Oleh : ANUNG WENDYARTAKA
”Saya
berharap Pilkada Sumba Barat Daya nanti berlangsung aman, tidak ada kekerasan
seperti tahun 2013 lalu,” kata Rudi (27) tahun), warga Weetebula, Sumba Barat
Daya, Nusa Tenggara Timur. Trauma kekerasan yang terjadi pada pilkada bupati
lima tahun lalu masih melekat di masyarakat Sumba Barat Daya hingga sekarang
ini.
Saat
itu, di beberapa wilayah terjadi tindak kekerasan antar-pendukung kandidat
hingga pembakaran gedung KPU Kabupaten Sumba Barat Daya (SBD). Hal itu dipicu
oleh ketidakpuasan pendukung kandidat bupati petahana Kornelis Kodi Mete-Daud
Lende Umbu Moto terhadap keputusan KPU Sumba Barat Daya.
KPU
Sumba Barat Daya saat itu memenangkan pasangan Markus Dairo Talu-Dara Tanggu
Kaha. Keputusan KPU itu menjadi kontroversi karena belakangan terbukti terjadi
penggelembungan suara di tempat pemungutan suara saat diadakan penghitungan
ulang.
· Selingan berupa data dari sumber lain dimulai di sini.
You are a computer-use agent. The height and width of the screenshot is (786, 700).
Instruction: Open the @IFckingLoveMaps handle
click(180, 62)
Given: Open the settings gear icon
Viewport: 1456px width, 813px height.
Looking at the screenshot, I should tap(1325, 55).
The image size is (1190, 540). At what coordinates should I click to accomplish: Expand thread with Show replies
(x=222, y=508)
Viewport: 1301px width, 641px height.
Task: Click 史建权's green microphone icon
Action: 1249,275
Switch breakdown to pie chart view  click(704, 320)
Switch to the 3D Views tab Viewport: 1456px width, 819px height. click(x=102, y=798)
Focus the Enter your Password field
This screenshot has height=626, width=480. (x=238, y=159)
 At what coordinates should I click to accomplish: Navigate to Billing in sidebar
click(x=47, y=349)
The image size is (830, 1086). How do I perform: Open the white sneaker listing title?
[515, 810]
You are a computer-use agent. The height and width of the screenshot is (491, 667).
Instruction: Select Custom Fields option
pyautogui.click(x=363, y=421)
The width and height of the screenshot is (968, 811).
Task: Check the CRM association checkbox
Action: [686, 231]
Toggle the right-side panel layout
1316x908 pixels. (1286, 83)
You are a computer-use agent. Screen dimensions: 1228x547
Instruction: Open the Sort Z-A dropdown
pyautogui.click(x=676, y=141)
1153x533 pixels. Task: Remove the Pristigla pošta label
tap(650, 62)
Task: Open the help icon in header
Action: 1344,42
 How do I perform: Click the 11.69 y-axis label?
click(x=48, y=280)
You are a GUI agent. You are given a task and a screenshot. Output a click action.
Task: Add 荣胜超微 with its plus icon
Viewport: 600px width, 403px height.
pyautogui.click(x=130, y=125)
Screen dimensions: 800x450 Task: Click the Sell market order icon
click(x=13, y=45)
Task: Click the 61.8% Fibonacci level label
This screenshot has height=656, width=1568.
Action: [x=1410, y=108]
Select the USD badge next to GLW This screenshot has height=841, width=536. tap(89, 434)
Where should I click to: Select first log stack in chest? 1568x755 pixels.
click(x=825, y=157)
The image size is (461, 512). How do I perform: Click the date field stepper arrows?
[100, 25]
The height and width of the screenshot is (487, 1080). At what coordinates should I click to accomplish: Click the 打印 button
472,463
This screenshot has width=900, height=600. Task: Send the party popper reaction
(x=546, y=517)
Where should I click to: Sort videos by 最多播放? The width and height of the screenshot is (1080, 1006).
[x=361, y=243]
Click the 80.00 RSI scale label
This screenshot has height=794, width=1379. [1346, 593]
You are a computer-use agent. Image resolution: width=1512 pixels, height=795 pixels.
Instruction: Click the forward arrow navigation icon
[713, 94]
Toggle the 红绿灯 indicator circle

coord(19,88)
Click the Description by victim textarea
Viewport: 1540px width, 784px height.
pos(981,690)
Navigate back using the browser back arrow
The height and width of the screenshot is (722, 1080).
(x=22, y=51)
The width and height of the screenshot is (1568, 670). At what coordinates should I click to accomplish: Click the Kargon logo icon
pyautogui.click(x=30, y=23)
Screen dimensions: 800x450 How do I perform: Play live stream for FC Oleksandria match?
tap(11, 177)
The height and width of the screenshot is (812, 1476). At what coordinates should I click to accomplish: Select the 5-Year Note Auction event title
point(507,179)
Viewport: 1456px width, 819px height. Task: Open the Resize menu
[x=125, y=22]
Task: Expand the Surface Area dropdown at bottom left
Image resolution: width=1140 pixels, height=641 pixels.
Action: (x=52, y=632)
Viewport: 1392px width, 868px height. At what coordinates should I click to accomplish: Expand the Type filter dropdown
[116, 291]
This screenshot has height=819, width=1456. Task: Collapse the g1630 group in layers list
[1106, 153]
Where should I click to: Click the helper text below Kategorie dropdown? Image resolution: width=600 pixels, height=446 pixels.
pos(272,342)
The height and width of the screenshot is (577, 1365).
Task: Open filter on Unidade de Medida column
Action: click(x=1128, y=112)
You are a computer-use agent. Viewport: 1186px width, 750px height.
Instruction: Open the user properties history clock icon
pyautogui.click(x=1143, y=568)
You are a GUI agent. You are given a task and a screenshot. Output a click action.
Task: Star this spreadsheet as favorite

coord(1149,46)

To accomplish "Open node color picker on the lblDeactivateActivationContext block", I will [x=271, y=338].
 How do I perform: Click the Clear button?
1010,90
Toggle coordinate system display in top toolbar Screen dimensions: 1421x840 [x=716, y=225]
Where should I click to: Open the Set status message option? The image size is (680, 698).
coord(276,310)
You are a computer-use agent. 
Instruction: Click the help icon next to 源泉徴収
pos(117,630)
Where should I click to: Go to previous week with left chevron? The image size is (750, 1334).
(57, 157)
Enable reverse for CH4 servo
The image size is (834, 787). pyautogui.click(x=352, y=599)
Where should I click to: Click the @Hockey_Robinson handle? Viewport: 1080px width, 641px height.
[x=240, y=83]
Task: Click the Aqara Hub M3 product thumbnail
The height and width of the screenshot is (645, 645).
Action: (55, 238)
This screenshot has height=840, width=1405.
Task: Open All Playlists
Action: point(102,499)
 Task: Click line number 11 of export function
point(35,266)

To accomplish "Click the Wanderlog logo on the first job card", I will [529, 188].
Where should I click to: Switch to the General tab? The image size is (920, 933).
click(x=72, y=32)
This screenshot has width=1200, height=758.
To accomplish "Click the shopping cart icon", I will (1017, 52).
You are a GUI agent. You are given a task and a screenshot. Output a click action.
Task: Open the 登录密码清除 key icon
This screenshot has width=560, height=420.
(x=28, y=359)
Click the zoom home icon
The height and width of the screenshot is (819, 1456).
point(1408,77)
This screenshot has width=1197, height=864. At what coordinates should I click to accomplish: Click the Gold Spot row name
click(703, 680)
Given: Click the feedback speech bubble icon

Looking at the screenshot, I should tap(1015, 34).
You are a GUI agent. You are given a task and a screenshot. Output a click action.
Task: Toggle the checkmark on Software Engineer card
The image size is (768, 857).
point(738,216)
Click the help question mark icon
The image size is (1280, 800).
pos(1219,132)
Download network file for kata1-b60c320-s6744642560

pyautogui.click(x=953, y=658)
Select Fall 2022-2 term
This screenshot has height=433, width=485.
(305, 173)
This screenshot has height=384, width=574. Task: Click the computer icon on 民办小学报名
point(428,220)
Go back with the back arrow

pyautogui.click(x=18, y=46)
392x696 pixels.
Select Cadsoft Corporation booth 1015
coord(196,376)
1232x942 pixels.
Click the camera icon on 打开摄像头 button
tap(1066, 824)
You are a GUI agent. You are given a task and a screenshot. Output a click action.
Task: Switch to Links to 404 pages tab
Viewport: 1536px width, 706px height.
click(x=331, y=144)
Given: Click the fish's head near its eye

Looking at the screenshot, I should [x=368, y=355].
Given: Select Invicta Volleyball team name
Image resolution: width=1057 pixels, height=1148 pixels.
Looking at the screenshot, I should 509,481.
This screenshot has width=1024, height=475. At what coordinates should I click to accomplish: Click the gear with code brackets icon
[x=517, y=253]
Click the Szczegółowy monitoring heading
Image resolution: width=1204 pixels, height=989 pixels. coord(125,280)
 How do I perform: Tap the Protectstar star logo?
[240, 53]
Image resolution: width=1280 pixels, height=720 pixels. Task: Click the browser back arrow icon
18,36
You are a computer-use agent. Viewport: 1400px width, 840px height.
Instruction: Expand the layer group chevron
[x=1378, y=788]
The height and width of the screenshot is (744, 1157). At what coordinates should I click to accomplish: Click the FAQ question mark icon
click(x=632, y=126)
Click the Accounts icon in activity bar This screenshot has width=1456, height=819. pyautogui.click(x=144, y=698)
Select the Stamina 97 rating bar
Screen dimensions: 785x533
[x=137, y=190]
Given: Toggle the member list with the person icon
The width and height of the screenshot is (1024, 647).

Ada selisih 11.973 suara yang seharusnya memenangkan pasangan
Kornelis-Daud.
Belakangan
KPU SBD menganulir kemenangan pasangan MDT-Dara dan menetapkan pasangan
Kornelis-Daud sebagai pemenang di Pilkada SBD. Namun, dalam proses sidang
gugatan sengketa pilkada di Majelis Konstitusi (MK) yang diajukan oleh pihak
Kornelis-Daud, majelis hakim MK menolak gugatan tersebut. Dengan demikian, pasangan
MDT-Dara tetap menjadi pemenang pilkada bupati di SBD.
Buntut
dari keputusan-keputusan kontroversial yang dilakukan oleh KPU SBD dan bukti
kecurangan penggelembungan suara, ketua dan beberapa komisioner KPU SBD dicopot
dari jabatannya. Bahkan, mereka harus menjalani proses hukum dan mendapat
hukuman penjara akibat kasus penggelembungan suara tersebut.
Kontroversi
dan sengketa Pilkada Bupati Sumba Barat Daya berlangsung berlarut-larut dan
menguras energi dan emosi warga, terutama kedua pihak pendukung kedua pasangan
kandidat. Warga SBD terbelah, wilayah Kodi satu sisi yang menjadi basis
pendukung bupati petahana Kornelis dan wilayah Weweha yang menjadi basis
pendukung bupati terpilih MDT.
Pastor
Yanto, rohaniwan Katolik yang bertugas di Paroki Kodi, menceritakan situasi
kritis saat itu. ”Waktu itu, saya terpaksa berdiri di tengah-tengah massa
antara kedua pihak yang bertikai untuk mencegah mereka bentrok. Siapa lagi yang
bisa melakukan itu, kecuali rohaniwan. Polisi atau tentara tidak digubris oleh
massa,” kata Pastor Yanto.
Akibat
berlarut-larutnya sengketa Pilkada SBD ini, pasangan bupati dan wakil bupati
terpilih, yakni MDT-Dara, baru dilantik oleh Menteri Dalam Negeri Gamawan Fauzi
pada September 2014 atau lebih kurang
1,5 tahun setelah pilkada.
Pelantikan
oleh Mendagri ini pun masih mengundang kontroversi. Bahkan, DPRD SBD secara
resmi menyerahkan rekomendasi kepada Gubernur Nusa Tenggara Timur Frans Lebu
Raya berisi penolakan pelantikan MDT-Dara sebagai Bupati dan Wakil Bupati SBD.
Kembali
bertarung di Pilkada
Pada
pilkada bupati Juni nanti, Markus Dairo
Talu, bupati petahana SBD, kembali akan mencalonkan diri untuk jabatan kedua.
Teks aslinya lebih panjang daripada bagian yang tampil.